DreamWorld

DreamWorld combines EEG brain signals with world models to generate immersive video worlds from neural activity.

This project bridges two exciting research areas:

DreamDiffusion: Encoding EEG signals and aligning them with CLIP features to generate images from brain activity
World Models: Recent advances in open-source world generation (e.g., Nvidia's Cosmos-Predict2.5)

How It Works

EEG to Image: Use DreamDiffusion to generate an image from EEG data
Image to Caption: Apply BLIP-2 to create a text description of the generated image
World Generation: Feed the image and caption into a world model to generate dynamic video worlds

Examples

This is a successful example where the eeg encoder captures the correct semantic information and the world model generates a sensible video.

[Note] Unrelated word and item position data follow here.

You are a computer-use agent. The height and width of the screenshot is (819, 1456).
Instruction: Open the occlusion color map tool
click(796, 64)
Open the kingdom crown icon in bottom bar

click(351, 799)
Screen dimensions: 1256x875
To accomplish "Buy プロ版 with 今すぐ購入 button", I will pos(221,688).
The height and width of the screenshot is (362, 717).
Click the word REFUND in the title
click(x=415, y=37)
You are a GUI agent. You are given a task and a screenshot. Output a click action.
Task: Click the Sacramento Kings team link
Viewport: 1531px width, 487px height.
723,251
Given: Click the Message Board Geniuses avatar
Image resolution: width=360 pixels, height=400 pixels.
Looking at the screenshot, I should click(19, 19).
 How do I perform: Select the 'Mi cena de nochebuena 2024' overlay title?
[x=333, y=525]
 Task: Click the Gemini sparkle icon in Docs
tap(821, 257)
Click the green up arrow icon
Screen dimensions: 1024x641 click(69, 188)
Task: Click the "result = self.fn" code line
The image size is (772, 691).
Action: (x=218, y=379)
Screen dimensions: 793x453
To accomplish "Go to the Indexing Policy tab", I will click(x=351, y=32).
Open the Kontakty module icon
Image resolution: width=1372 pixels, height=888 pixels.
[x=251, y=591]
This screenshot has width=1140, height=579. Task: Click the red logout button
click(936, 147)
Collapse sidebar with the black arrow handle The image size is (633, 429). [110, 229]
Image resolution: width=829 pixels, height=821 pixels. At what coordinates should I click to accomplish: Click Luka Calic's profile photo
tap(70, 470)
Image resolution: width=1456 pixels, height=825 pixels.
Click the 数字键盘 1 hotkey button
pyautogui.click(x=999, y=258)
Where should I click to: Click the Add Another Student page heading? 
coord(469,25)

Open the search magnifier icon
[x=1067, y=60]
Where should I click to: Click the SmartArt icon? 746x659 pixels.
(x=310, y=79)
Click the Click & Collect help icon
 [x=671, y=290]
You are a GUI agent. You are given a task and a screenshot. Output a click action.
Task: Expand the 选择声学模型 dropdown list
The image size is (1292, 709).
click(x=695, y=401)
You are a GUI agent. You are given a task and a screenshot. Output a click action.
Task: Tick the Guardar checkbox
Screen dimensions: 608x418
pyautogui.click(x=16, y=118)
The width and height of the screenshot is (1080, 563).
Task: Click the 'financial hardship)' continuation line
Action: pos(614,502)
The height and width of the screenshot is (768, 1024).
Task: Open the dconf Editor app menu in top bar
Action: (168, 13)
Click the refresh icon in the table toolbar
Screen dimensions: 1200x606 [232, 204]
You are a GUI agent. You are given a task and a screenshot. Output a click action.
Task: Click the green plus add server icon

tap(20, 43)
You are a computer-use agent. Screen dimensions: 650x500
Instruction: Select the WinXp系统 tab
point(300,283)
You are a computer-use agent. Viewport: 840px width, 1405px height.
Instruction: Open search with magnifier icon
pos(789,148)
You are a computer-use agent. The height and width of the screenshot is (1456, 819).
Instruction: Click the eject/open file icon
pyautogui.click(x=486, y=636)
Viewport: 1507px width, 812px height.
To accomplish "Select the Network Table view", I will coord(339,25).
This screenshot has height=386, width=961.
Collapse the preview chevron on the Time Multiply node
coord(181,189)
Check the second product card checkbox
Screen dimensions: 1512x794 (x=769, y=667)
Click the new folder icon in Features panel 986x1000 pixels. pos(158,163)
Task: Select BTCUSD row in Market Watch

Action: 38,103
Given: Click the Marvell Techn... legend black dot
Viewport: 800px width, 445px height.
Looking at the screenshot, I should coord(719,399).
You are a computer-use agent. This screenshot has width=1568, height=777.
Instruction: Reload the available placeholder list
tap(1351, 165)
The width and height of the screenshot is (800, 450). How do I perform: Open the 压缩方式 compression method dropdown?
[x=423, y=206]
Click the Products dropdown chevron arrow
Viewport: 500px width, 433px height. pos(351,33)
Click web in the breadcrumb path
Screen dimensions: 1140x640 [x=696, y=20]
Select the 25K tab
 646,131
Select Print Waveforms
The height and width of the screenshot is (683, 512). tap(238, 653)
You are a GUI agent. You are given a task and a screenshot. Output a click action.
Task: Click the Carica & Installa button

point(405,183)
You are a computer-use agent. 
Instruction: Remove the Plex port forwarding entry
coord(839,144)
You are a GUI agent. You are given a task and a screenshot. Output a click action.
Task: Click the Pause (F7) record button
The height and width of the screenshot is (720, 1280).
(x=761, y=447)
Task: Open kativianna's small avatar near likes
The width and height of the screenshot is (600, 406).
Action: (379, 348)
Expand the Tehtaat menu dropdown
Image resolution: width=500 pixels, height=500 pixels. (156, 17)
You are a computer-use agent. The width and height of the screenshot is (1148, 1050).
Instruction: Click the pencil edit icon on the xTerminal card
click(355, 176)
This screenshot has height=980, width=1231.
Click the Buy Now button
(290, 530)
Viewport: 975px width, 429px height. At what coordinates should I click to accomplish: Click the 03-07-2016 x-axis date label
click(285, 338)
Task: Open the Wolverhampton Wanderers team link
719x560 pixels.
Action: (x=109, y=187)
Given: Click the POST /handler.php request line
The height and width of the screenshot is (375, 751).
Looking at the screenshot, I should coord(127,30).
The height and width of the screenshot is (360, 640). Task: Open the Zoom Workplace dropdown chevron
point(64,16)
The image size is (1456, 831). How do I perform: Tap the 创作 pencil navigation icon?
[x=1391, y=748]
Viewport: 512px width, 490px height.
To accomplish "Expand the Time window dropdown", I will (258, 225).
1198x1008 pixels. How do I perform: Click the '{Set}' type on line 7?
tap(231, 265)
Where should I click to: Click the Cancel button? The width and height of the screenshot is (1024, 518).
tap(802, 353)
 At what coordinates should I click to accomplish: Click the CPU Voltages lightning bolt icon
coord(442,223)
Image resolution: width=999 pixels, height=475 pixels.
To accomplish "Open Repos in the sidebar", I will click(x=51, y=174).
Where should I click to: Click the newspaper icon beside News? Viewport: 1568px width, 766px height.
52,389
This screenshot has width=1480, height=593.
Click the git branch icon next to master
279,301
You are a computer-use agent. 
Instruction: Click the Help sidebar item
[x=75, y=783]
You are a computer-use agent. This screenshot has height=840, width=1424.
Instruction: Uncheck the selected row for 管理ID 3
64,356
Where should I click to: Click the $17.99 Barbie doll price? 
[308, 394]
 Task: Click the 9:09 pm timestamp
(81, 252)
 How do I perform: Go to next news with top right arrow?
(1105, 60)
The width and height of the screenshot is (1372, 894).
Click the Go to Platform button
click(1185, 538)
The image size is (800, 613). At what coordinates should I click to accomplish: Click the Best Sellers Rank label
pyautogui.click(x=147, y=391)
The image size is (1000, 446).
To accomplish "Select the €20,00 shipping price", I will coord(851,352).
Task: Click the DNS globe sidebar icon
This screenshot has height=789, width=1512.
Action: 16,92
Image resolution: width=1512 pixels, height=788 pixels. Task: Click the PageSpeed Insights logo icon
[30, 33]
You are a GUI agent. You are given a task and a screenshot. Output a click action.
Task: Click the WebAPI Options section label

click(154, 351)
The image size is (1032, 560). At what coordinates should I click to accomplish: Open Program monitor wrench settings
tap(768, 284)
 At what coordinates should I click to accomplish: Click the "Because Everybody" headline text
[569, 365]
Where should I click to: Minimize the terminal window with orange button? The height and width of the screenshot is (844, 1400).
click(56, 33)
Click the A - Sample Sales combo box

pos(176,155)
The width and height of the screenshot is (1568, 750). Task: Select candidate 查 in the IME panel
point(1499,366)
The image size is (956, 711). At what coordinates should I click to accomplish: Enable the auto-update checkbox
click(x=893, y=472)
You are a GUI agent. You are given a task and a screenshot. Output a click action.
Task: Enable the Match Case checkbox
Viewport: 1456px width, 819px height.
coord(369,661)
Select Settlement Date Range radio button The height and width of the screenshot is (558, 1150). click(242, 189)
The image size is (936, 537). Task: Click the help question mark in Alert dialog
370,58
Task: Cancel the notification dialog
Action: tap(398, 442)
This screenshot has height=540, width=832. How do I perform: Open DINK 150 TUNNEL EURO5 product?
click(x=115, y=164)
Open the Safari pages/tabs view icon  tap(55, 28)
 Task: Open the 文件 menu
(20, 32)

Ground Truth	EEG -> Image	Image + prompt -> video
		test3-3.mp4

BLIP 2 caption + guidance prompt

a computer monitor with a picture of a city on it. Dynamic camera movement sweeping through the scene with fluid motion. Start with a smooth dolly forward, then transition into an energetic orbital pan that circles completely around the subject. The camera glides and flows continuously, capturing multiple angles. Bright, warm illumination bathes everything in golden light as the camera maintains constant, purposeful movement throughout the entire shot.

This is an example where the eeg encoder captures the semantics of the eeg signal correctly but the world model creates a nightmare instead of a dream.

Ground Truth	EEG -> Image	Image + prompt -> video
		test8-5.6.mp4

BLIP 2 caption + guidance prompt

a group of chairs and tables outside a store. Dynamic camera movement sweeping through the scene with fluid motion. Start with a smooth dolly forward, then transition into an energetic orbital pan that circles completely around the subject. The camera glides and flows continuously, capturing multiple angles. Bright, warm illumination bathes everything in golden light as the camera maintains constant, purposeful movement throughout the entire shot.

This is an example where the eeg encoder fails and only captures the "silver color". I think it might be because the object is almost unrecognizable. The world model does a fantastic job though.

Ground Truth	EEG -> Image	Image + prompt -> video
		test7-3.4.mp4

BLIP 2 caption + guidance prompt

a pair of silver shoes sitting on a marble floor. Dynamic camera movement sweeping through the scene with fluid motion. Start with a smooth dolly forward, then transition into an energetic orbital pan that circles completely around the subject. The camera glides and flows continuously, capturing multiple angles. Bright, warm illumination bathes everything in golden light as the camera maintains constant, purposeful movement throughout the entire shot.

Future Directions

A promising next step is to bypass the intermediate image generation step and directly use the EEG encoder embeddings to condition world generation, creating an end-to-end EEG-to-world pipeline.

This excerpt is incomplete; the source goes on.